A black hole pulls material from its companion star, forming a disk of material that rotates around the black hole before eventually falling into it (artist's impression). Image Source: NASA
BEIJING, May 27 (Xinhua) -- Einstein's predictions strike true once again. An international team led by scientists from the University of Oxford in the UK has confirmed a key prediction about black holes made by Einstein. They have used X-ray data to provide the first evidence of a "plunging region" around black holes, where material stops rotating around the black hole and directly falls in. Furthermore, they have found that this region generates the strongest gravity observed in the Milky Way galaxy. The related paper was published in the latest issue of the Monthly Notices of the Royal Astronomical Society.
According to Einstein's theory, particles cannot follow circular orbits when they are close enough to a black hole. Instead, they plunge towards the black hole at speeds close to the speed of light. For decades, astrophysicists have debated whether the so-called "plunging region" could be detected.
In their latest research, the scientists used X-ray data collected by NASA's Nuclear Spectroscopic Telescope Array and Neutron Star Interior Composition Explorer to better understand the forces produced by black holes, confirming for the first time the detection of this "plunging region."

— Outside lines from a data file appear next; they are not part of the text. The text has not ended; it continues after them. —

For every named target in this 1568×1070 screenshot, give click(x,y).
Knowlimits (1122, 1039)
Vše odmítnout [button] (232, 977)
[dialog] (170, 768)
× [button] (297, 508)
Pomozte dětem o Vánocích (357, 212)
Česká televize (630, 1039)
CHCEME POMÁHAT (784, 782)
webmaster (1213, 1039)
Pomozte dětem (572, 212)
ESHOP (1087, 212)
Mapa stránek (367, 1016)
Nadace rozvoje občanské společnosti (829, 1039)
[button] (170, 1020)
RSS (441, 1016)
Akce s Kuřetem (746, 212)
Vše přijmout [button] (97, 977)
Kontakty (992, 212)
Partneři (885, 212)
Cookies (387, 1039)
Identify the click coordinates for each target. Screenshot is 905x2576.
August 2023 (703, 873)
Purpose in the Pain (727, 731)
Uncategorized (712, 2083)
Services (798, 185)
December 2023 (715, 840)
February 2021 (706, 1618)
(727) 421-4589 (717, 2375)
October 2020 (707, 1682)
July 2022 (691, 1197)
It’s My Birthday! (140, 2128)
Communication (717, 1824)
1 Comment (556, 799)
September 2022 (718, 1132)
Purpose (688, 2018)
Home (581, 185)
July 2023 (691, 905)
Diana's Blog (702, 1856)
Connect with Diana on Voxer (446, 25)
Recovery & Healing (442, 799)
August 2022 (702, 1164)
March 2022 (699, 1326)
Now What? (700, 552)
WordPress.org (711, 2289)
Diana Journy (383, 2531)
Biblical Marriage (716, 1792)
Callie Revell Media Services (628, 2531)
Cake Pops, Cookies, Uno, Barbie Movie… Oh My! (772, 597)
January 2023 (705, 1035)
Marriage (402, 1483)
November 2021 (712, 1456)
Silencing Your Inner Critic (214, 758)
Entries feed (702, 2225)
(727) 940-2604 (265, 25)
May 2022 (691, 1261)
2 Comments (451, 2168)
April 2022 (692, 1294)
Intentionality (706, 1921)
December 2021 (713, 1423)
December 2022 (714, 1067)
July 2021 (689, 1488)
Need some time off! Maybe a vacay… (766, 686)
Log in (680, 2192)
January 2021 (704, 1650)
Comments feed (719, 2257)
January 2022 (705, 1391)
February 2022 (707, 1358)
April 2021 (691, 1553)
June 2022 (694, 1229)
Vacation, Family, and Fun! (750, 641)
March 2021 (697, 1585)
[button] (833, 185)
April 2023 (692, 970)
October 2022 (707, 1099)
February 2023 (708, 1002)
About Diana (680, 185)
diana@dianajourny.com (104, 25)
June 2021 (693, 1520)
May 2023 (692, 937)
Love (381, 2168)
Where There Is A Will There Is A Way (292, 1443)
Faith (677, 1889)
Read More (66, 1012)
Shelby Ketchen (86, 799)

Dr. Andrew Merlon, the lead author of the study, stated that this is the first time scientists have observed how plasma stripped from the outer edge of a star ultimately falls into the center of a black hole. This process occurred in a system located ten thousand light-years away. This latest discovery represents a significant advancement in black hole research, allowing scientists to study the last unobserved region around black holes and ultimately gain a comprehensive understanding of gravity.
The researchers emphasize that the focus of this study is on smaller black holes closer to Earth. Europe is constructing the "African Millimeter Telescope," which is expected to observe and capture images of the center of the Milky Way galaxy and even larger black holes farther away. Merlon highlights that there are many black holes in the Milky Way, and with powerful new technologies available, people can now study the strongest known gravitational fields.